No way, men, with some files it failed, and the whole date disappeared in a puff of smoke...

until...

...until I discovered that sometimes it's Monday!

useless to say that my regex now is:
$value=~s/[AP]M.*$//;


Edited: i forgot an M in my first regex!

janitored by ybiC: Retitle from one-word "Epiphany" because one-word nodetitles hinder site search

Replies are listed 'Best First'.
Re: Regexp Epiphany
by wfsp (Abbot) on Aug 21, 2004 at 16:26 UTC
    I think Monday's _should_ disappear in a puff of smoke, 'shoot the whole day down'!

    Glad to hear you abandoned the regex approach.

    wfsp

Re: Regexp Epiphany
by bart (Canon) on Aug 21, 2004 at 19:12 UTC
    Aren't you supposed to keep that "AM"/"PM" intact?
    s/(?<=[AP]M).+//;
      oh, it actually doesn't matter.
      I can safely remove AM or PM and it all works ok!

        How can it? You lose information.
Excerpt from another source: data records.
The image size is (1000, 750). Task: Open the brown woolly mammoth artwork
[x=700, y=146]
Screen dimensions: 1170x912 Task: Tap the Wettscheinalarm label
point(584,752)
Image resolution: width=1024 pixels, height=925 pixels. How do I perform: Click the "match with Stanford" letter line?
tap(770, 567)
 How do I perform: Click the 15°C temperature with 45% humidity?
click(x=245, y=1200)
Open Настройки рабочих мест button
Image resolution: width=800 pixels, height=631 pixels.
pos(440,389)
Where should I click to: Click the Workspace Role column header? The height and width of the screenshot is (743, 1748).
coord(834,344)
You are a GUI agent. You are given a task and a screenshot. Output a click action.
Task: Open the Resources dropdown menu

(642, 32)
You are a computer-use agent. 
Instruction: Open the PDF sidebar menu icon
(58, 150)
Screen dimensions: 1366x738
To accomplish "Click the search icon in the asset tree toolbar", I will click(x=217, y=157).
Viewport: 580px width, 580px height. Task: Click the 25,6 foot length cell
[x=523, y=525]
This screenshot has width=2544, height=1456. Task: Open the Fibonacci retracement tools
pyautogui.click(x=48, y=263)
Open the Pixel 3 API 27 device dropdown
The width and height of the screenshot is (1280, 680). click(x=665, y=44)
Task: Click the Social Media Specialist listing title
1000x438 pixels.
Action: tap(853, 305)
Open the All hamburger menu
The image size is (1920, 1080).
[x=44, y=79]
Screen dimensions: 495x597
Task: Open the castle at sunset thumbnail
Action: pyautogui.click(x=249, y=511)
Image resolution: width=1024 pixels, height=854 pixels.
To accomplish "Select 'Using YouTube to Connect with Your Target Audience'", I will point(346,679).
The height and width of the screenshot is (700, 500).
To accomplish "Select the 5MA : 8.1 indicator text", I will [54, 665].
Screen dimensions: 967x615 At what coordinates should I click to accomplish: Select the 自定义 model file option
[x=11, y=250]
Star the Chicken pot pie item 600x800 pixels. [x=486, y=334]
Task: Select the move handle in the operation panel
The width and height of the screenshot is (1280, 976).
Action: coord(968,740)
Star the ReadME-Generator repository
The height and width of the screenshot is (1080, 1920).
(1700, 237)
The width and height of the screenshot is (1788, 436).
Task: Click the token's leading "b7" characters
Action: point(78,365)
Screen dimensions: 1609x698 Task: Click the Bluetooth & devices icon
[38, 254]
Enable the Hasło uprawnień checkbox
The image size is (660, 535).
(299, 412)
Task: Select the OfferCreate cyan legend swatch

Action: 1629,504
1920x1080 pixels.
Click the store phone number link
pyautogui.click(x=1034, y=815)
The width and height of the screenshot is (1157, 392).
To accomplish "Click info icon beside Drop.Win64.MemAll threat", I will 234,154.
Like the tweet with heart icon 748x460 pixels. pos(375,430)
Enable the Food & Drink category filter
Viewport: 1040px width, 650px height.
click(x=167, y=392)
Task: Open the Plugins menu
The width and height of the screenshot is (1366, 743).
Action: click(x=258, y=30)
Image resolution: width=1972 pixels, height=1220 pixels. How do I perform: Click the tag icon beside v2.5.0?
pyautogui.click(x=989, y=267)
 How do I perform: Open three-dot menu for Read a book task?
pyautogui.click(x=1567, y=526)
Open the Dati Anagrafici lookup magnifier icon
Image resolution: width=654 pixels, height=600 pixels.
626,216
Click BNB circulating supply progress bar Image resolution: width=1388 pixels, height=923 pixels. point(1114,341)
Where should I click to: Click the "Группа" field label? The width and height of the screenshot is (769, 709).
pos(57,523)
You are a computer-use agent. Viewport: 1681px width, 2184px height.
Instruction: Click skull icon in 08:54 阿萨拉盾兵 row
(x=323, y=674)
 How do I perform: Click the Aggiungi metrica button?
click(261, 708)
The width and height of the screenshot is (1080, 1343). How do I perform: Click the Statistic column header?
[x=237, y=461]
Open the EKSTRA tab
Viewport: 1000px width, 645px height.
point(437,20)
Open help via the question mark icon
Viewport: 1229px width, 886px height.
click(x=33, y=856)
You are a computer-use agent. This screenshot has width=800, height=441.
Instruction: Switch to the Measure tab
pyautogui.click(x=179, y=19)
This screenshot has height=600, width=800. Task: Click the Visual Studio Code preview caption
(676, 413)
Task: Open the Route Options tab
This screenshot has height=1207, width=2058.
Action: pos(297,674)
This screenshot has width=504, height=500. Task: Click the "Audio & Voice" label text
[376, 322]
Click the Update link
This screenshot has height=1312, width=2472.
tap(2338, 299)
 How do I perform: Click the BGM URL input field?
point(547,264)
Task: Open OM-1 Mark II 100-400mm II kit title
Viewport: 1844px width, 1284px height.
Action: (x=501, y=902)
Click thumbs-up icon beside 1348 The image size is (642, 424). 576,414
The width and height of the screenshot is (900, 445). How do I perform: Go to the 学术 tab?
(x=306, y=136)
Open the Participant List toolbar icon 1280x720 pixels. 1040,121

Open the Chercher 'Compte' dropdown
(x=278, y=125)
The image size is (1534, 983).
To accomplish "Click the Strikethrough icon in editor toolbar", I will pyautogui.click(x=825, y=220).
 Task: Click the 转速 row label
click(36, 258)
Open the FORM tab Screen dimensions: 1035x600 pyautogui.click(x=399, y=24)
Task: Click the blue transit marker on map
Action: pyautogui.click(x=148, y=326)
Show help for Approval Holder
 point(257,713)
That strings contains nothing else that would indicate whether the times are AM or PM. Date::Manip is probably assuming 24-hour-time, effectively assuming AM for all times.

        Did you actually test your assumption or are you simply programming by coincidence?

        $ perl -MDate::Manip -le'print UnixDate "Wed, 28 Jul 2004 9:12 PM", "% +s"' 1091041920 $ perl -MDate::Manip -le'print UnixDate "Wed, 28 Jul 2004 9:12", "%s"' 1090998720

        You didn't notice that, because you're not asking for the time, only for the date. Are you sure you will never want to see the time, in a future change to the script? Will you remember this idiosyncracy of your solution at the time? You should at least document this issue in your script; the better approach would of course be to either strip the entire time out of the string completely (Date::Manip will assume 12AM sharp) or not to destroy this information in the first place.

        Makeshifts last the longest.

Re: Regexp Epiphany
by Aristotle (Chancellor) on Aug 22, 2004 at 18:00 UTC

    That explains why your previous regex won't work, but why did you fix it by still matching a location other than what you want to remove?

    $value =~ s/ \(.*\)$//;

    Makeshifts last the longest.

      because I don't mind at all to keep in place that AM or that PM to correctly format my date.